• [Material supplied]:
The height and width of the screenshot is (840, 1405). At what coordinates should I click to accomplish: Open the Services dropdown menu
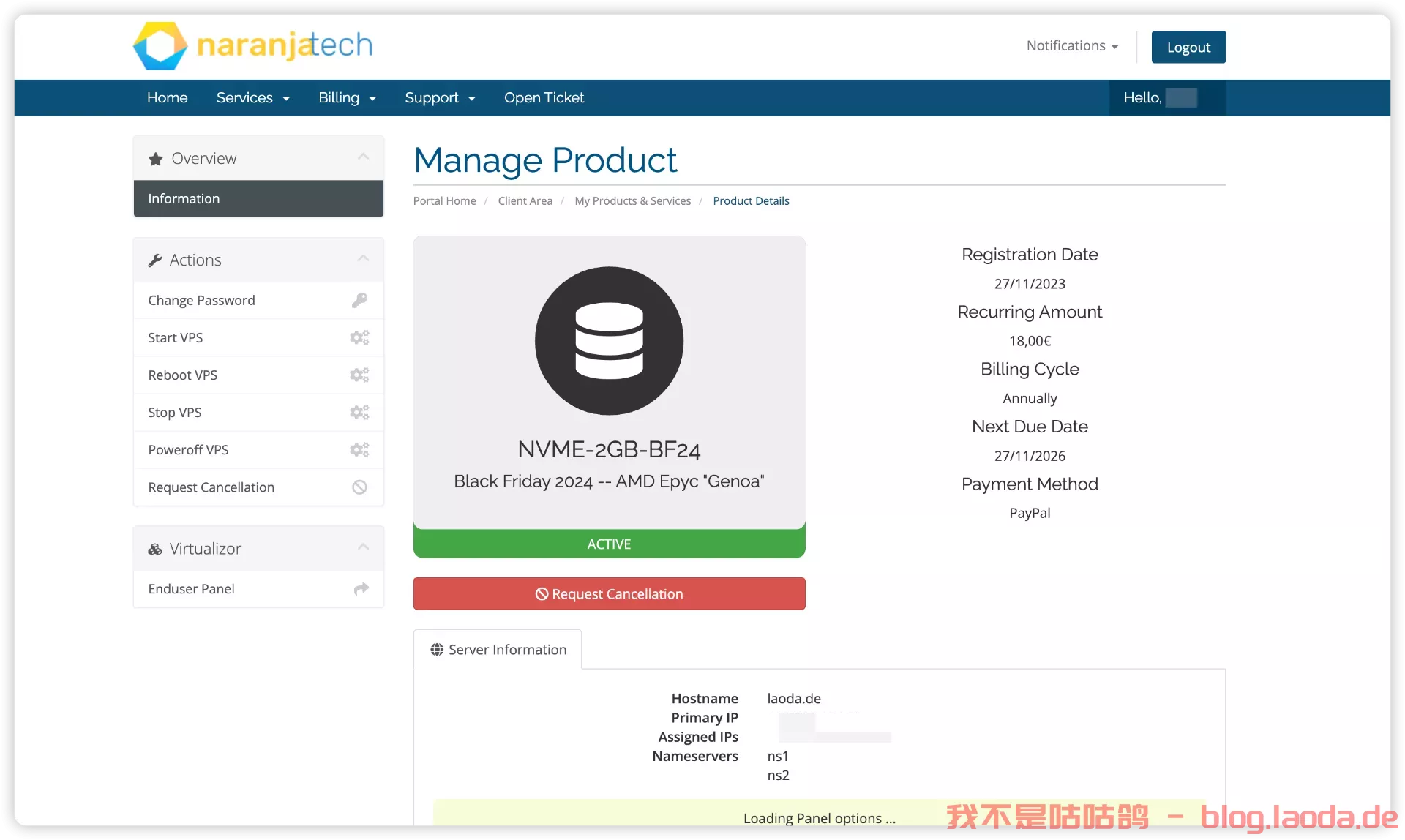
* * *
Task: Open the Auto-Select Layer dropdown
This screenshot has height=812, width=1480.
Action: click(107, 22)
--
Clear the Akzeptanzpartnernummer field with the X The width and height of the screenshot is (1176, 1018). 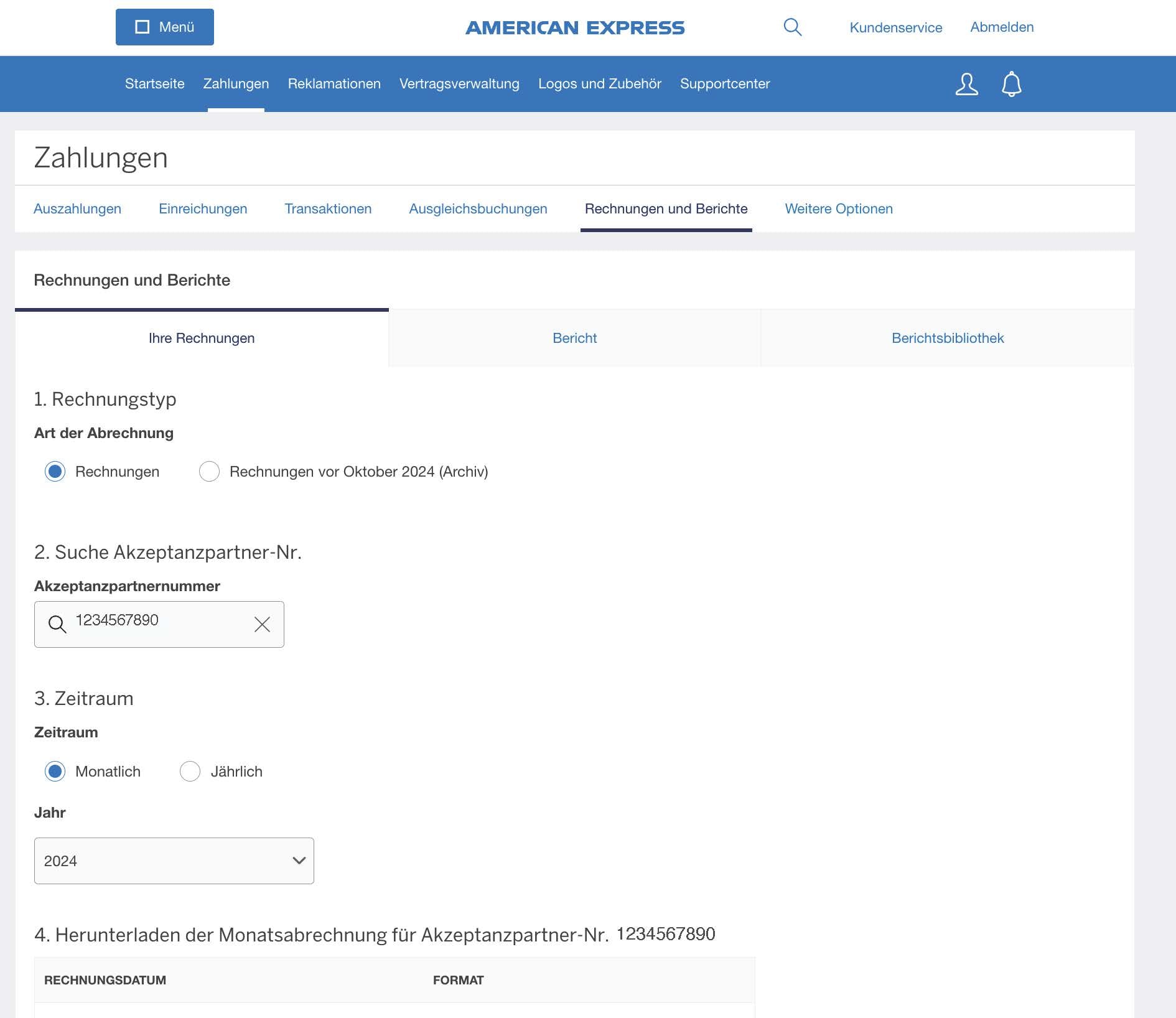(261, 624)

• [Task description]: If a line of the data above contains "dropdown", copy it out.

• [Response]:
The height and width of the screenshot is (840, 1405). At what coordinates should I click to accomplish: Open the Services dropdown menu
Task: Open the Auto-Select Layer dropdown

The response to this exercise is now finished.